▶ [Record set]
::::::::

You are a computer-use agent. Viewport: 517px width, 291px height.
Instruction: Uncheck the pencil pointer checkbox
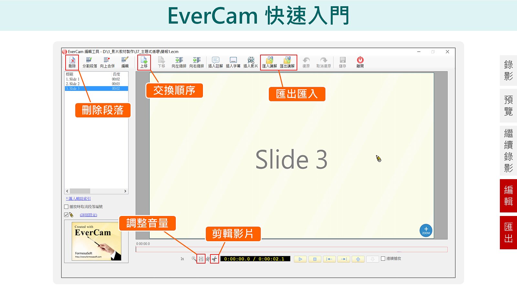(x=67, y=215)
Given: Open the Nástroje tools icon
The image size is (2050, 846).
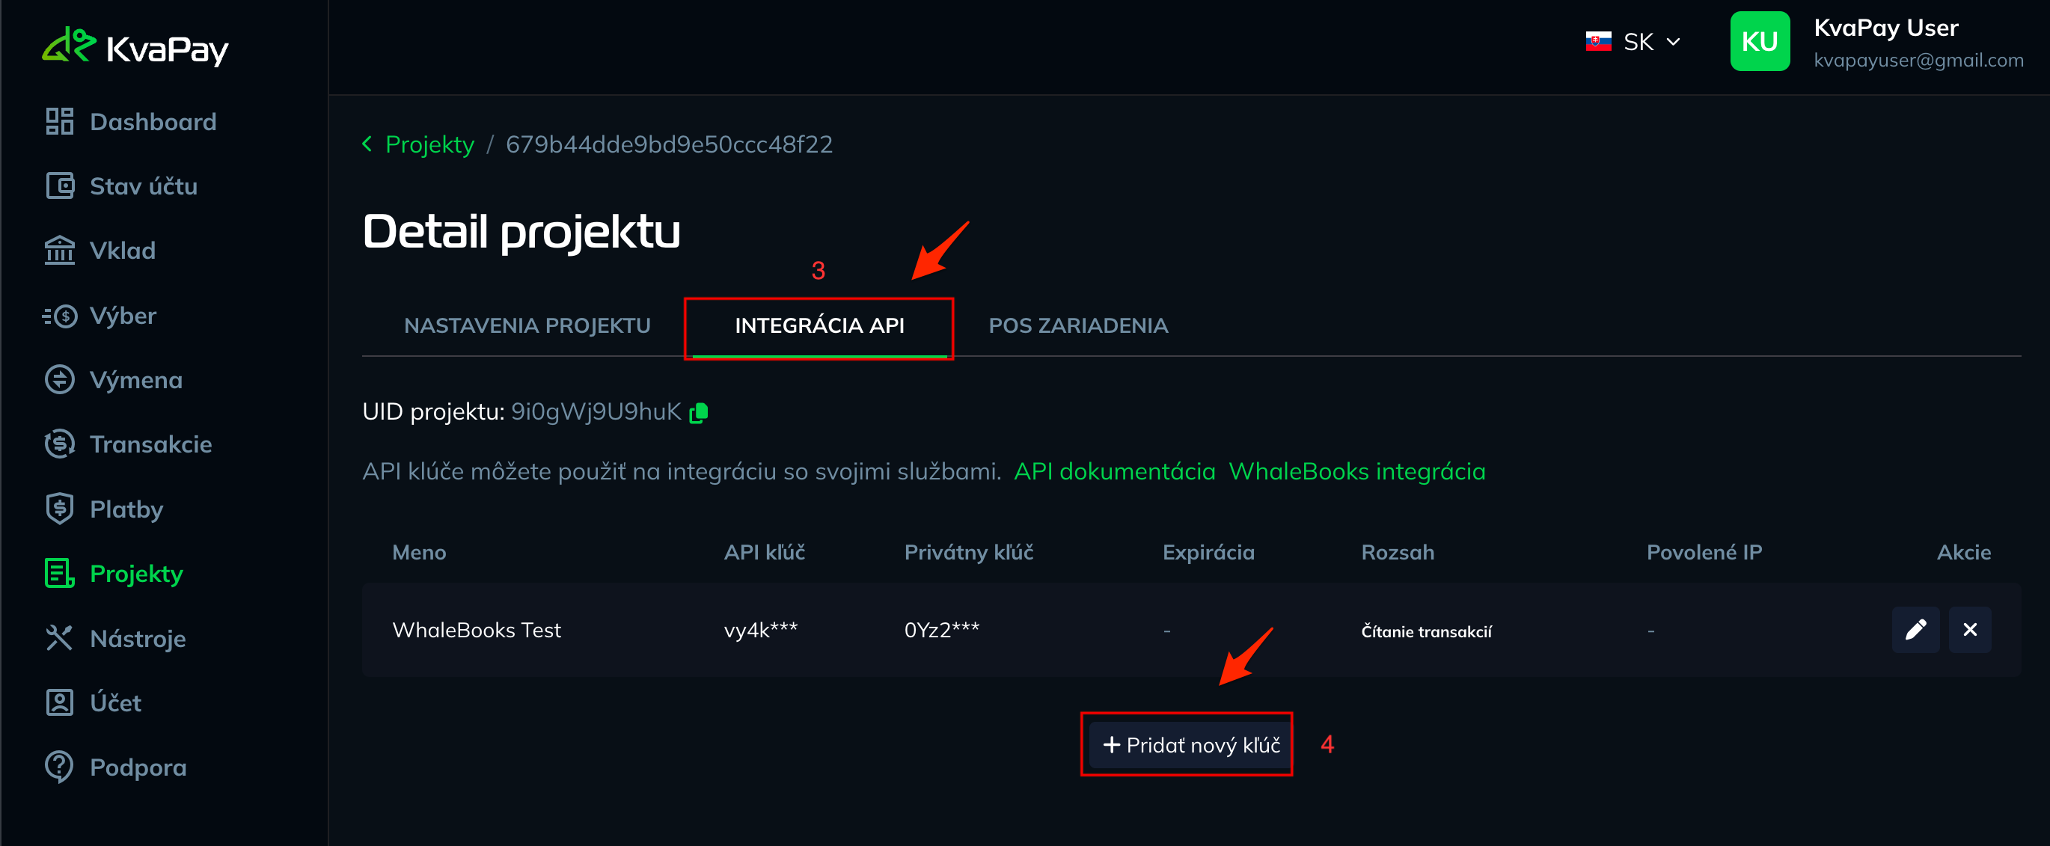Looking at the screenshot, I should (x=60, y=638).
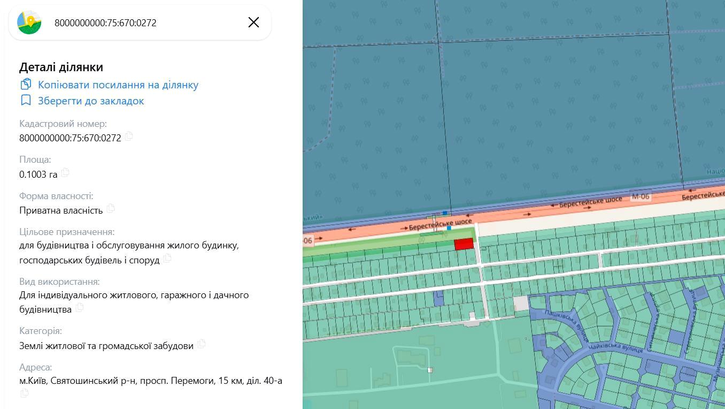Screen dimensions: 725x409
Task: Copy the area value 0.1003 га
Action: (65, 172)
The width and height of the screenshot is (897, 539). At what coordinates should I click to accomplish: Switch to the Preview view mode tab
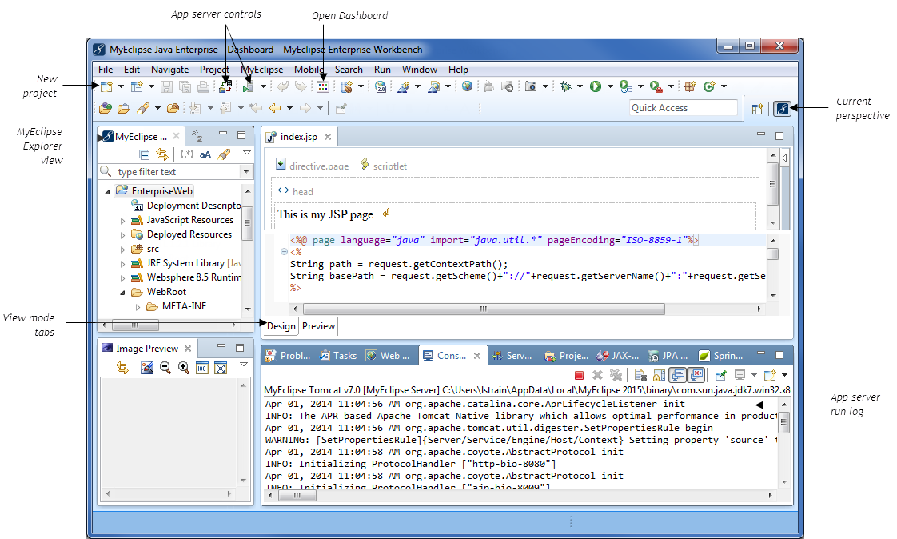click(318, 326)
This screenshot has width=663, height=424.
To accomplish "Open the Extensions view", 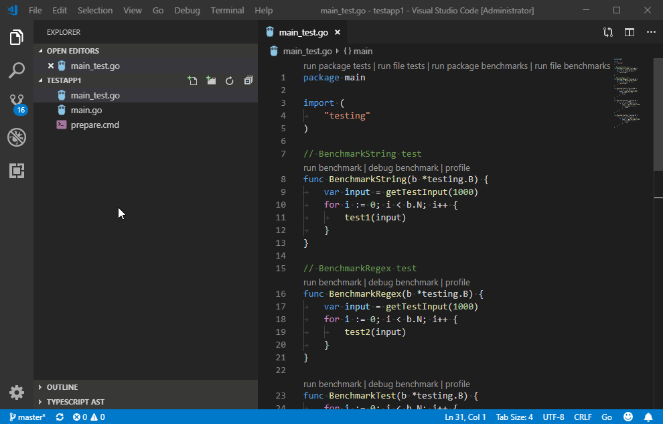I will tap(16, 171).
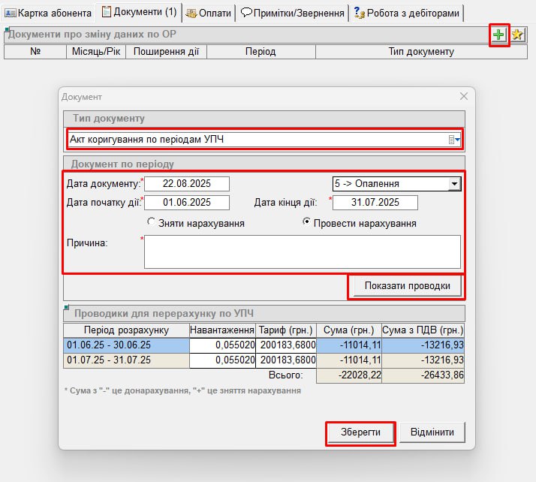
Task: Select the 01.07.25 - 31.07.25 period row
Action: 126,360
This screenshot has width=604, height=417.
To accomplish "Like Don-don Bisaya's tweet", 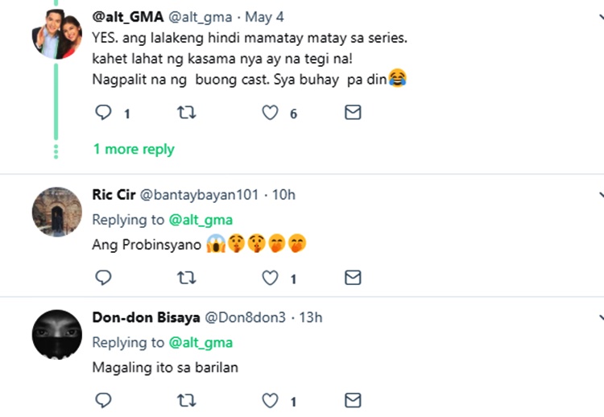I will point(271,400).
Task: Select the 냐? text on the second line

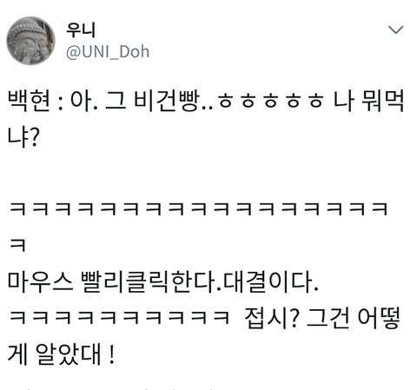Action: 23,137
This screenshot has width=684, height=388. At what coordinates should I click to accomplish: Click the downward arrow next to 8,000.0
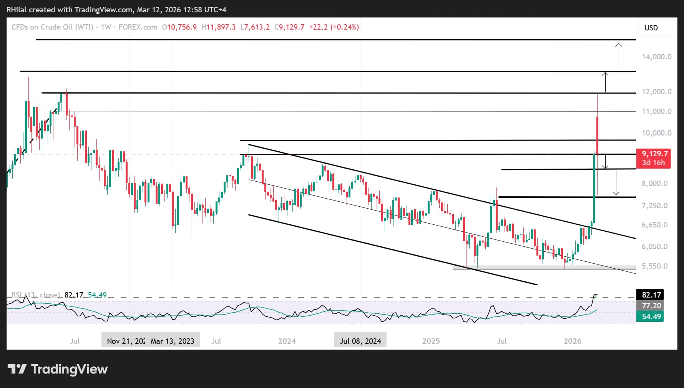coord(616,182)
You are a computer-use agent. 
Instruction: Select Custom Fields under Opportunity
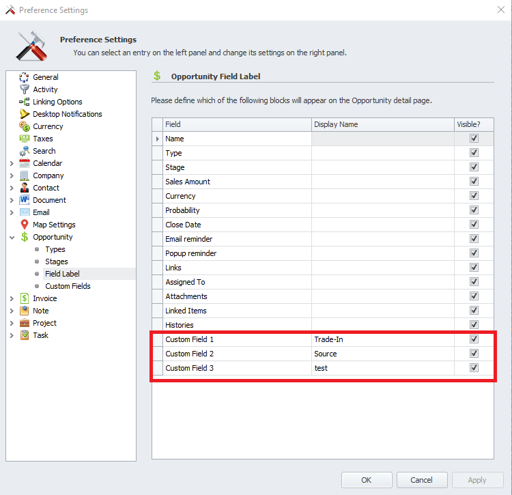68,286
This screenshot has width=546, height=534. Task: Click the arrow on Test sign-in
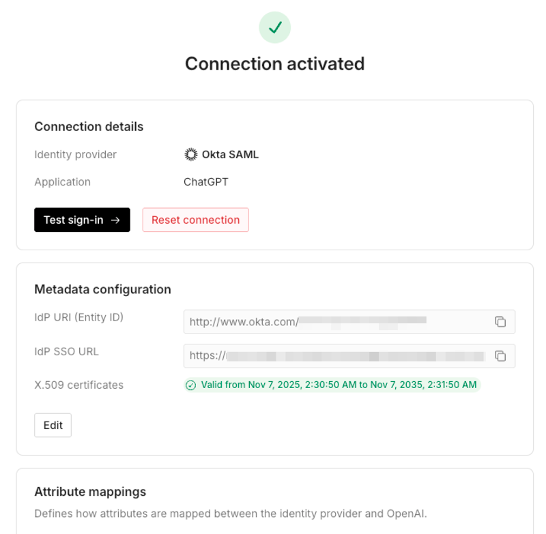(116, 220)
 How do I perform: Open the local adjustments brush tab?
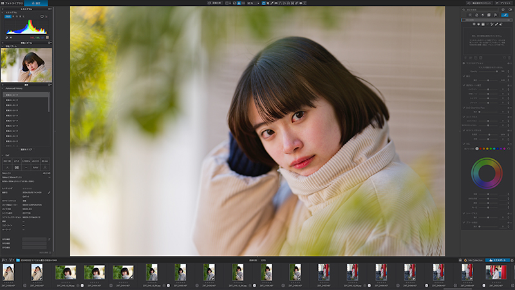tap(505, 15)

::::::::

▶ [Goal of the exercise]
Rewrite the part of the records that opens with the line containing "Task: Select the 냐? text on the second line" and runs to the end of the records, requests included, raising every coordinate in the answers by 72. Leave the pictures out.

▶ [Task answer]
Task: Select the 냐? text on the second line

Action: 95,209
This screenshot has width=684, height=388. At what coordinates should I click to accomplish: Click the downward arrow next to 8,000.0
coord(688,254)
You are a computer-use agent. 
Instruction: Select Custom Fields under Opportunity
140,358
This screenshot has width=546, height=534. Task: Click the arrow on Test sign-in
(188, 292)
 How do I perform: Open the local adjustments brush tab?
tap(577, 87)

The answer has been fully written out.